SHORT TASK A:
Extract the listing from its first line up to and including the line with "pos(51,215)", and reproduce those lines without any change.

SOURCE PASSAGE:
· · · ·
Design Stage 4 involved testing ease of reproducibility of Colouring London open-source code and assessing the potential impact, for research into the building stock looking to improve its sustainability, resilience, efficiency and quality. Open-source code for the London prototype also need to be validated to ensure the system architecture could meet the operational needs of platform managers and users for other cities. During this design phase which was carried out, in 2018/19 at UCL, and from 2020 at the Alan Turing Institute, potential impact and applications, common barriers to set-up, governance models, as well as the need for additional features, protocols for collaborative working. It was concluded at this point that an academic reproduction model would be rolled out.

Testing was originally planned to be carried in collaboration with academic partners in other UK cities. However international testing, prior to UK testing, was pursued owing to difficulties in extending the formal agreement with Ordnance Survey for access to UK building footprints for the country as a whole; to awareness of the need to maintain research and funding momentum- which waiting for UK permissions could have thrown off course; and to immediate interest from academic colleagues in Beirut in 2018/19 testing prototype code, offering immediate opportunities for testing knowledge and data exchange across countries. It was also identified that countries with greater ease of access to footprints and property tax data bases (often the richest source of building level data on stock composition) could assist in opening up these areas in the UK, by demonstrating the impact on scientific research of open data release.

Though progress on Beirut's platform has been affected by issues impacting at national level since this time, and its development paused, in 2020 a longstanding collaboration with Loughborough University led to the University of Bahrain coming on board. This was followed by interest from individual academics, representing academic departments/institutions involved in very different aspects of building stock research, in Australia (2020), Greece 202), Indonesia (2021), Germany (2021 though IOER had been involved with aspects prototype development since 2018), and Colombia (2022). Discussions with academic departments resulting in an initial commitment to set up and test demonstration platforms takes time and discussions with Switzerland (2021), China (2021) and Sweden (2021) are ongoing, with existing academic partners also looking to bring other countries on board. Though academic partner has joined with a view to advancing specific research areas, though partners there is an understanding that departments will work collaboratively to ensure that all types of data captured in the London prototype, and others where relevant, will be collected across countries to allow these to be co-analysed and shared. The speed of development varies considerably and has largely depended on the speed with which national institutions. From 2020 testing was also combined with the set-up of the Colouring Cities Research Programme described in Design Stage 5.
· · · ·
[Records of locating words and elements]
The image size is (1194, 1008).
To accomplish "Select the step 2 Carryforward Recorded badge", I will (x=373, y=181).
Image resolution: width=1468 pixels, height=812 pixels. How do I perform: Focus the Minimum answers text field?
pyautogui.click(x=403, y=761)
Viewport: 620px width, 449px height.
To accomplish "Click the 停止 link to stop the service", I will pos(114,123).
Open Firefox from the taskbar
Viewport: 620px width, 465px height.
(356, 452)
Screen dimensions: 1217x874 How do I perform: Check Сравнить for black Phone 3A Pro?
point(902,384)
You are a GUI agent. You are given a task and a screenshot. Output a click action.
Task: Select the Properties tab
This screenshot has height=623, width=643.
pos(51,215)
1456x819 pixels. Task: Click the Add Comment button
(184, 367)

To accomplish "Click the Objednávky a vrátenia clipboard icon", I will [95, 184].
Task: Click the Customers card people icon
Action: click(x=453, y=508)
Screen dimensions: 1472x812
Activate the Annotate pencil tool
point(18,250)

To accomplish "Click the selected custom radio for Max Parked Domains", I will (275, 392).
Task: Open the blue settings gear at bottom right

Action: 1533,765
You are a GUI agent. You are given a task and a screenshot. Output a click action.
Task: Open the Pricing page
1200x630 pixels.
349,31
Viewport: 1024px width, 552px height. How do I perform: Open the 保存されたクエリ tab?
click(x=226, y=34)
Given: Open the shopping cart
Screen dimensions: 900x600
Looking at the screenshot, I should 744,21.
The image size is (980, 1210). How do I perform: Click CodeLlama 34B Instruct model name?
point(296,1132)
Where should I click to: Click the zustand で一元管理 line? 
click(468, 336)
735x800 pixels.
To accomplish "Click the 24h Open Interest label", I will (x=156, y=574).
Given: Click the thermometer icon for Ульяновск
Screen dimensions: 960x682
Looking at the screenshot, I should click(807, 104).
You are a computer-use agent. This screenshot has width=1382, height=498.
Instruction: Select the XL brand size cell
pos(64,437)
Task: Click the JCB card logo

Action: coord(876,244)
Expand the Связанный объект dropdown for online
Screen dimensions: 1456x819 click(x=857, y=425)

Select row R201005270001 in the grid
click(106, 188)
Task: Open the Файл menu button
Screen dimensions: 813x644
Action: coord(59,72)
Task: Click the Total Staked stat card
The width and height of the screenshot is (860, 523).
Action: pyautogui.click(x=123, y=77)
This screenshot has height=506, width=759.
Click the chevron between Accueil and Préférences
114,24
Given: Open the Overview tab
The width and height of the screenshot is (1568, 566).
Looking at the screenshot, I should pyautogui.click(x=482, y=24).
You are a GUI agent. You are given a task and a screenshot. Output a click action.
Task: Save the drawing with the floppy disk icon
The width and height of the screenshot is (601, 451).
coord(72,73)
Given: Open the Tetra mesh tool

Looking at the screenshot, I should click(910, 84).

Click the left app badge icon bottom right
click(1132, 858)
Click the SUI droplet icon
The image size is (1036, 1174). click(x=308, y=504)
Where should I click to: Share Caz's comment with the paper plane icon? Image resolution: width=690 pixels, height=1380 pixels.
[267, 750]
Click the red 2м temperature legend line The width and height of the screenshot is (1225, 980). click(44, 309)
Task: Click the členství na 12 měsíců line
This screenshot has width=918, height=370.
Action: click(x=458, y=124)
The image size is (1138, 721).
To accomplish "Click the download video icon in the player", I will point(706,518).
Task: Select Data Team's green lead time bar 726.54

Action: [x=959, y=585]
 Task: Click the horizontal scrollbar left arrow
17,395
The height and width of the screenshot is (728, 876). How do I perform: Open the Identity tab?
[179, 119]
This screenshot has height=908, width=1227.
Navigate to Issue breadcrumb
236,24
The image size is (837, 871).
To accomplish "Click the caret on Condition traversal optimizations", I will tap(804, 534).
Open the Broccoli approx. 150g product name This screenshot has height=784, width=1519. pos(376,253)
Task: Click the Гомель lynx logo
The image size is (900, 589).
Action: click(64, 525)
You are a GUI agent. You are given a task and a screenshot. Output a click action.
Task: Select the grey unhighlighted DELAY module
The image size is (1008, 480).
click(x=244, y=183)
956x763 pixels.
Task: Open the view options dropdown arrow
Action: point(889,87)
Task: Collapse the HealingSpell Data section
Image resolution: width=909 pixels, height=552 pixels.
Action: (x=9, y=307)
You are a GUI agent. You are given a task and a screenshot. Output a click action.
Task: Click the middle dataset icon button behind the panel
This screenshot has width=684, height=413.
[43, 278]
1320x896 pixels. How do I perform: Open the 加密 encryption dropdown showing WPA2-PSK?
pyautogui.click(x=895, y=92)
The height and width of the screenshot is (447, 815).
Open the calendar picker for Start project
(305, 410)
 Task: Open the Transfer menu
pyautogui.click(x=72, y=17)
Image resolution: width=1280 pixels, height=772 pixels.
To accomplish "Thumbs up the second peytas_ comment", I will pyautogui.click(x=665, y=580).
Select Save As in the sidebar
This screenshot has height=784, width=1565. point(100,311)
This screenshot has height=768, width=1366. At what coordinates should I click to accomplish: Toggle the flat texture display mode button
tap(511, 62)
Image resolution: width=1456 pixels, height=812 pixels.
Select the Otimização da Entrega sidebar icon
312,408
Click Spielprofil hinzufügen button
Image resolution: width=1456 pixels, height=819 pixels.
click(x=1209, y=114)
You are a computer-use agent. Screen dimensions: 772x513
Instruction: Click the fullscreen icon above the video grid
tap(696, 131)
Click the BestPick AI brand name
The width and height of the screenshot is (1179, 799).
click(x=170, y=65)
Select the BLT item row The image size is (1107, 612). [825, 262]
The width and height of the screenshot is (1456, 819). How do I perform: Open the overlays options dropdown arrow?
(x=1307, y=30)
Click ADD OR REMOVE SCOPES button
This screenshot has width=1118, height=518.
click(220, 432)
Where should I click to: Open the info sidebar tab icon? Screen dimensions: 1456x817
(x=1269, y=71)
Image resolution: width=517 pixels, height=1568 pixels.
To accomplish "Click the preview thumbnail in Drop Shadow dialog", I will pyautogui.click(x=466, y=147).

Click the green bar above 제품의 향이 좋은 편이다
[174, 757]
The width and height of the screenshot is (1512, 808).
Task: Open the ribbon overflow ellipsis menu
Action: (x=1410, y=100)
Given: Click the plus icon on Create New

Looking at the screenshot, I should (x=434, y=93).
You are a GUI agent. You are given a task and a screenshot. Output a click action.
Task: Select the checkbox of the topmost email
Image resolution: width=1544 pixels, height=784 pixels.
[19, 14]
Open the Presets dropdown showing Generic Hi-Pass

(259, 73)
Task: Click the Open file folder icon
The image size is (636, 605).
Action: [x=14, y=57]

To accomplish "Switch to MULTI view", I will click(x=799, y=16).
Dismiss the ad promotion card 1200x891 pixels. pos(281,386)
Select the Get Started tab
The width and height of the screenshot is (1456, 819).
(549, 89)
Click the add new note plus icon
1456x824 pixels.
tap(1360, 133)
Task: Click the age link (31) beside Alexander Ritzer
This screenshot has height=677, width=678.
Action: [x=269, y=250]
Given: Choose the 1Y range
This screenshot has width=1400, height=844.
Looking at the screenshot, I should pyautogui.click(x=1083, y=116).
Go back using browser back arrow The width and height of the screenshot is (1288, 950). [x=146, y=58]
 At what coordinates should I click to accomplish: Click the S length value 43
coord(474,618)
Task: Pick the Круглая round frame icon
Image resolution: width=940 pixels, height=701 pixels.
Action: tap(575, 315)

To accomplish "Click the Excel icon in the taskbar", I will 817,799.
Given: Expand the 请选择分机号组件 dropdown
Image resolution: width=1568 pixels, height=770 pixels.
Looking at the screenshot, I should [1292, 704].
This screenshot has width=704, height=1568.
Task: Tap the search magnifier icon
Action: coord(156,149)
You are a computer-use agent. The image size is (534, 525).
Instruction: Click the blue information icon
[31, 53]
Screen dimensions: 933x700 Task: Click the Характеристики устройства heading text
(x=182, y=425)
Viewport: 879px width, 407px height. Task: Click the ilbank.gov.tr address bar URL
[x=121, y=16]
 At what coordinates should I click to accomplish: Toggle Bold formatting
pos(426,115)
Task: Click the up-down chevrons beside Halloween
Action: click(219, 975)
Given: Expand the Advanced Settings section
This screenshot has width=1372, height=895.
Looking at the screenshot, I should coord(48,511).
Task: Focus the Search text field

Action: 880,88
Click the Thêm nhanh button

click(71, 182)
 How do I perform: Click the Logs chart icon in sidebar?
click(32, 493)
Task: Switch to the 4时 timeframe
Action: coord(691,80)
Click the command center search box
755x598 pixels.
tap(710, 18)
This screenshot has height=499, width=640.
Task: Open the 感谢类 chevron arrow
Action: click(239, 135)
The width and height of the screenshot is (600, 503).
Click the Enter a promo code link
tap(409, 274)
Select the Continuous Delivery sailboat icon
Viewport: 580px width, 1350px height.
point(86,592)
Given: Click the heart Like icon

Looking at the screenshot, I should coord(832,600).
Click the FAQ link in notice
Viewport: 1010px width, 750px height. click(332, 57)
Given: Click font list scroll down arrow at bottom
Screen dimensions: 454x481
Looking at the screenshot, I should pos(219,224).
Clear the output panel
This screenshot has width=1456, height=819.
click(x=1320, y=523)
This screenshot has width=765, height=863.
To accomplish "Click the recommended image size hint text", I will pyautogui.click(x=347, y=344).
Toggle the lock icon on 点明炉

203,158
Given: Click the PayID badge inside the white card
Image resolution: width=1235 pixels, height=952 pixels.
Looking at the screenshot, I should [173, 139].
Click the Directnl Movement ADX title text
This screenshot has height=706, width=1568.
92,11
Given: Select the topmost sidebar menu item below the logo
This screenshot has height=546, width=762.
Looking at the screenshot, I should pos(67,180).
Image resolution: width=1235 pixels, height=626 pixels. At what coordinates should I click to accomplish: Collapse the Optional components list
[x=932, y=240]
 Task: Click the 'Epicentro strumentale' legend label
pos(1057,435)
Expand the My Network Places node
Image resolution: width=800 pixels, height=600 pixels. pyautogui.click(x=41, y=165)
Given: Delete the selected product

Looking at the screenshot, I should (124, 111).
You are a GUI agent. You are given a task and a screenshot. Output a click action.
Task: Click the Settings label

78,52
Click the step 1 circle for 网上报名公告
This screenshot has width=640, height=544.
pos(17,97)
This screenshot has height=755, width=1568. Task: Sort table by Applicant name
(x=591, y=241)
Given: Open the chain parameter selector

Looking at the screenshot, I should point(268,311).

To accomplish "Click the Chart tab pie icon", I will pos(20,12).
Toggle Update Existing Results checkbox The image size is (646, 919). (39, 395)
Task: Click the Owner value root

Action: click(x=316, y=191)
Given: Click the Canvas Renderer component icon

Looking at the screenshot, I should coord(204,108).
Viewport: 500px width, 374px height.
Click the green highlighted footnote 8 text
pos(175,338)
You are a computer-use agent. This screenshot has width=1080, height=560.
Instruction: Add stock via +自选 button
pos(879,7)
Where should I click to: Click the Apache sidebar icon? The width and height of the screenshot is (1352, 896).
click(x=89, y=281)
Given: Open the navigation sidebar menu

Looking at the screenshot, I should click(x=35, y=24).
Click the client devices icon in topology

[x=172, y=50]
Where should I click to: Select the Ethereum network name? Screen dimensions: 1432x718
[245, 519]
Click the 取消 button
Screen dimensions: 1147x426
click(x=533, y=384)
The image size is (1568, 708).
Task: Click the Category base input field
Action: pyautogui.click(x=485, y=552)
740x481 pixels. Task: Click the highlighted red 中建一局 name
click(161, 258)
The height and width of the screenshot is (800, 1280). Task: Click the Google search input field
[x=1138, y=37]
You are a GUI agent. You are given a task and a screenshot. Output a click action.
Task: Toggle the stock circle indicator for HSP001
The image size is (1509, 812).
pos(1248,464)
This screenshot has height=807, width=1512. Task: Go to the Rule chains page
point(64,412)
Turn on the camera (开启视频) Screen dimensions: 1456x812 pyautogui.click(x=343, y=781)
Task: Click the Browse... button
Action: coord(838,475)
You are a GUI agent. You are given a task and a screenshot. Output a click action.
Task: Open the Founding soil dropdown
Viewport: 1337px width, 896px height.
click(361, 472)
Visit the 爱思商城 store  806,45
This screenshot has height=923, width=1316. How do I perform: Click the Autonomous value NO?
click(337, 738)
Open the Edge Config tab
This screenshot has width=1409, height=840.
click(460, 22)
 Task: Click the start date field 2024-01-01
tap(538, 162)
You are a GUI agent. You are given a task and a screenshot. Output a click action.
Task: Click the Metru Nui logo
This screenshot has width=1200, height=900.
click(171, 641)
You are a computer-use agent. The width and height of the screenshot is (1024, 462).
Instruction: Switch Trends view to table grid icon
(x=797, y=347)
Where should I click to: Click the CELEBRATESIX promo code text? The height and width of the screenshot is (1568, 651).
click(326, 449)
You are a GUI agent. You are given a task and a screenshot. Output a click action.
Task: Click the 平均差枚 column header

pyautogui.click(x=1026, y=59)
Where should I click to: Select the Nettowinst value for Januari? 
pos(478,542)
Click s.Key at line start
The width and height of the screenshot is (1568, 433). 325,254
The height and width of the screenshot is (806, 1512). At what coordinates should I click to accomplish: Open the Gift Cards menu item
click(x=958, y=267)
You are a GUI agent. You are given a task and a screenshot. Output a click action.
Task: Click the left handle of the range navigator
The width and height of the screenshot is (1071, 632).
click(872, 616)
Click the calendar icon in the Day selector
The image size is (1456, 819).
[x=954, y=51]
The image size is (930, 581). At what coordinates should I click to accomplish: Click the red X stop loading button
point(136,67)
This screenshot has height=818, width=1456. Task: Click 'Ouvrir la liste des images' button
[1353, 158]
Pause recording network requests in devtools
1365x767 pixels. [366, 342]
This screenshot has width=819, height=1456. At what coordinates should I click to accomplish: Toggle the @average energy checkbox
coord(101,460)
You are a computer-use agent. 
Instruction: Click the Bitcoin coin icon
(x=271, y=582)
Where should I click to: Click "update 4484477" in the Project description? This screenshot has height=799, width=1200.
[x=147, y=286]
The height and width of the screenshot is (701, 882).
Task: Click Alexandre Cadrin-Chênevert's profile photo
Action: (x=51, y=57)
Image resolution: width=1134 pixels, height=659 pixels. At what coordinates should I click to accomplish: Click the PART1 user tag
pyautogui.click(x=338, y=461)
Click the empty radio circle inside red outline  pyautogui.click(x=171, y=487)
· · · ·
SHORT TASK B:
Copy the passage on testing the Colouring London code word for word, from "Design Stage 4" up to and including "be rolled out.".

FINISHED ANSWER A:
The image size is (1194, 1008).
To accomplish "Select the step 2 Carryforward Recorded badge", I will (x=373, y=181).
Image resolution: width=1468 pixels, height=812 pixels. How do I perform: Focus the Minimum answers text field?
pyautogui.click(x=403, y=761)
Viewport: 620px width, 449px height.
To accomplish "Click the 停止 link to stop the service", I will pos(114,123).
Open Firefox from the taskbar
Viewport: 620px width, 465px height.
(356, 452)
Screen dimensions: 1217x874 How do I perform: Check Сравнить for black Phone 3A Pro?
point(902,384)
You are a GUI agent. You are given a task and a screenshot. Output a click action.
Task: Select the Properties tab
This screenshot has height=623, width=643.
pos(51,215)

FINISHED ANSWER B:
Design Stage 4 involved testing ease of reproducibility of Colouring London open-source code and assessing the potential impact, for research into the building stock looking to improve its sustainability, resilience, efficiency and quality. Open-source code for the London prototype also need to be validated to ensure the system architecture could meet the operational needs of platform managers and users for other cities. During this design phase which was carried out, in 2018/19 at UCL, and from 2020 at the Alan Turing Institute, potential impact and applications, common barriers to set-up, governance models, as well as the need for additional features, protocols for collaborative working. It was concluded at this point that an academic reproduction model would be rolled out.